ちょっと嫌味を言ってみただけだ。だけど彼女はあたしに謝罪をしてくれて、しっかりとその理由も説明してくれた。なんだか居た堪れなくなって、お湯に顔まで浸からせてぶくぶくさせる。


「じゃあさ。今晩もこの里で過ごすって約束できる?」

「……できる」

「本当に?」

「できるもん!」

「ふふ。じゃあ教えてあげようかな」


カナリアの優しい視線に気づいて、自分の顔が赤くなるのを感じる。決してのぼせてる訳じゃない。そっちの方がまだマシだ。


なんだか彼女と接していると、昔のお兄ちゃんと接している時みたいになってしまう。彼女の姉属性がそうさせてしまうのだろうか。少し悔しい。

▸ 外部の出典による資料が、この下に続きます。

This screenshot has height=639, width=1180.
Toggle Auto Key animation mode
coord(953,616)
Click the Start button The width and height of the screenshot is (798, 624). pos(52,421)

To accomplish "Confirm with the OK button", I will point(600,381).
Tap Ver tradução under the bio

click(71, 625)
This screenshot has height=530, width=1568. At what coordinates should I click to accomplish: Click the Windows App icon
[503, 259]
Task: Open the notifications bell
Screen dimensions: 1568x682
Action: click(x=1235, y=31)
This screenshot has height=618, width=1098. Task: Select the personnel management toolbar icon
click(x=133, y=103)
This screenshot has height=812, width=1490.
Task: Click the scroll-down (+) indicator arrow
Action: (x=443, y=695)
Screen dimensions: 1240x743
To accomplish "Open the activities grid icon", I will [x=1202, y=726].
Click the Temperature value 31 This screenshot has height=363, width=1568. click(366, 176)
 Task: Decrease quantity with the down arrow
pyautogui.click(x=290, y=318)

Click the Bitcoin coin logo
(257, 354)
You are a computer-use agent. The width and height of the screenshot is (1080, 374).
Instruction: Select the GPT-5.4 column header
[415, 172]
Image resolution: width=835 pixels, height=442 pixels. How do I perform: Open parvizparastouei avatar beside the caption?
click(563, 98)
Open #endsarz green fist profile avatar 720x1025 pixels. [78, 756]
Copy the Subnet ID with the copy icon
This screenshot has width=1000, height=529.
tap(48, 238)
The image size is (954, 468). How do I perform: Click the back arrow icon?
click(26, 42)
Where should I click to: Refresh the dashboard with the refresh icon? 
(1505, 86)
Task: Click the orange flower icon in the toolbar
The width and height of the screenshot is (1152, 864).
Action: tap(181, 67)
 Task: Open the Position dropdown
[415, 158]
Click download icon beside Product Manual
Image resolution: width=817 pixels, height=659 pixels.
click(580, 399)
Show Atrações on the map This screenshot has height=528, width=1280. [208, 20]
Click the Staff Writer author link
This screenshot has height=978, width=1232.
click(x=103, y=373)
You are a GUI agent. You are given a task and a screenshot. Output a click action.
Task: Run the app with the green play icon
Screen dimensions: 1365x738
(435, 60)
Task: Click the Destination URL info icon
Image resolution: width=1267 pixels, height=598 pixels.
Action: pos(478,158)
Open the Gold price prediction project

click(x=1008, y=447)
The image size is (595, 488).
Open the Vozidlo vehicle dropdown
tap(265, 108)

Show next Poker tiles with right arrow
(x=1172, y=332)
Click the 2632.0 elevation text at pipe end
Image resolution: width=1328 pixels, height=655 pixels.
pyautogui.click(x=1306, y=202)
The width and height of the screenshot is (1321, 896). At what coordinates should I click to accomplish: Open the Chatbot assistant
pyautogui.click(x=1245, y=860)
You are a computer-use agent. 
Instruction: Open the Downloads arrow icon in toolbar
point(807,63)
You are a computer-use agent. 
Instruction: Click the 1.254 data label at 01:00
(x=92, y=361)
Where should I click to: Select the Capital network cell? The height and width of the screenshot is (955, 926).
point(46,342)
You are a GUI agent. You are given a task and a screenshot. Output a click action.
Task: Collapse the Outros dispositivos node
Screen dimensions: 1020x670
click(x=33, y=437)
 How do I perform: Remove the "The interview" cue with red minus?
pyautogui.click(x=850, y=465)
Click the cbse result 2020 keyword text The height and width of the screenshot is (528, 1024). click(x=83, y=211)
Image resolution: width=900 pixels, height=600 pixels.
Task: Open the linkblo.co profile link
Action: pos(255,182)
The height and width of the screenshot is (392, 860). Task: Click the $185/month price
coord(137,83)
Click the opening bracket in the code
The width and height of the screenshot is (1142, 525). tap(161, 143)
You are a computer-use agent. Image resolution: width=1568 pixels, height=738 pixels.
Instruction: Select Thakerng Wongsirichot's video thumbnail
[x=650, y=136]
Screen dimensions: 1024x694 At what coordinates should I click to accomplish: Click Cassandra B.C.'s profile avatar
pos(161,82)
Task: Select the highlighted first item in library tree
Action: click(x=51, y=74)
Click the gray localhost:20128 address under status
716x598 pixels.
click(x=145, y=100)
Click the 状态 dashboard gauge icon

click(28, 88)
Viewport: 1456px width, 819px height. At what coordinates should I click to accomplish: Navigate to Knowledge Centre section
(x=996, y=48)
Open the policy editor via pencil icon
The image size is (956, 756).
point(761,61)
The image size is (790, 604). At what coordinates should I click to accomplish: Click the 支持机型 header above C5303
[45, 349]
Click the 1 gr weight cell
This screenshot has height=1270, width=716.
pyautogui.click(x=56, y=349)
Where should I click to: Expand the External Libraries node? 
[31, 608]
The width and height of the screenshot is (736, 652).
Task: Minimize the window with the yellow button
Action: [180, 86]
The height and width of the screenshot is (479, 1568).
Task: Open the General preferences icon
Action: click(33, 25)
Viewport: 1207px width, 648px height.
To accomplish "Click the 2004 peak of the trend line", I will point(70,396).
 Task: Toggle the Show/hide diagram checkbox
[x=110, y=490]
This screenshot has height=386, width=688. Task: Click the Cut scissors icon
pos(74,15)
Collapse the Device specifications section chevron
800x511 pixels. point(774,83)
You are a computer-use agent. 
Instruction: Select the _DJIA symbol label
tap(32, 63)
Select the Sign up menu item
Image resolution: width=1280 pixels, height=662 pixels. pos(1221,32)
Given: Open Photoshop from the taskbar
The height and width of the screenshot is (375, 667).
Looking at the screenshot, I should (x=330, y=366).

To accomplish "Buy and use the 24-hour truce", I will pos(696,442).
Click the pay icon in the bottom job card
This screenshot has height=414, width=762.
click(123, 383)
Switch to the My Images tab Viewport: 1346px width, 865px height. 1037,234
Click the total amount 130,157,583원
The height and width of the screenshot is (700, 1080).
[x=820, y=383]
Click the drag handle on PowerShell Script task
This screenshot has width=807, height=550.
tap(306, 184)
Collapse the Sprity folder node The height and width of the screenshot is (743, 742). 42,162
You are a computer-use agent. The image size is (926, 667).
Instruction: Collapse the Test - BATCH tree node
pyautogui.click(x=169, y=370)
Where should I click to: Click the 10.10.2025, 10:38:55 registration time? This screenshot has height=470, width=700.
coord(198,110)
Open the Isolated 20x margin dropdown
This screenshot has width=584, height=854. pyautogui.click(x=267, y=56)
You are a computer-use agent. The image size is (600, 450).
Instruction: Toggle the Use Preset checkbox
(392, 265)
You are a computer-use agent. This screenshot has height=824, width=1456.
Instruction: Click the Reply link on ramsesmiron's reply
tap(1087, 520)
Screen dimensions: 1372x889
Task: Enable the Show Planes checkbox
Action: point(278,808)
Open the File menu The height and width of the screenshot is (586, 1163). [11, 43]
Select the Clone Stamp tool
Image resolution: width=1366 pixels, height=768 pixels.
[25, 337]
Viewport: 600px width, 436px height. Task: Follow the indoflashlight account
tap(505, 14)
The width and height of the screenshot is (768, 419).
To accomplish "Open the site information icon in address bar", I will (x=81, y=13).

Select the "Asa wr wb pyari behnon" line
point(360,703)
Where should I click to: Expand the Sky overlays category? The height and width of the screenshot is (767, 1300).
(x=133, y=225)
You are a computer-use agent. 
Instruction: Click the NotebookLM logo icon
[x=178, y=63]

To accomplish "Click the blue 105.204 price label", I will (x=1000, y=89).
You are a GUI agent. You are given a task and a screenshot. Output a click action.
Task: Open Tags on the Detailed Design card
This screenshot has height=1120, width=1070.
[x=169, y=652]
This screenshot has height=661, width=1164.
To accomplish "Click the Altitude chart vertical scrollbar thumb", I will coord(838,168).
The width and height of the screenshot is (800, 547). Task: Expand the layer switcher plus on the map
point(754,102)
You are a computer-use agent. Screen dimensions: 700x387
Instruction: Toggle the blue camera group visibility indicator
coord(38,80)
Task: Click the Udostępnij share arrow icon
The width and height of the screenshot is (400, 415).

「リオンくんはね、ハンパルラっていう街に行っているんだよ」

「ハンパルラ……」

「知らない感じだね。この里の近くにある大きな街だよ」

「ふーん。それで、何しに行ってるわけ?」

「それはね……あっ。教える約束してるのは行き先だけで、目的まではしてないよね?」

「……もう聞かない!」


カナリアがいじわるなことを言ってくるので、ぷいっと顔を背けると、「ごめんごめん」と笑いながら謝られた。このやりとりに少し懐かしさを感じる。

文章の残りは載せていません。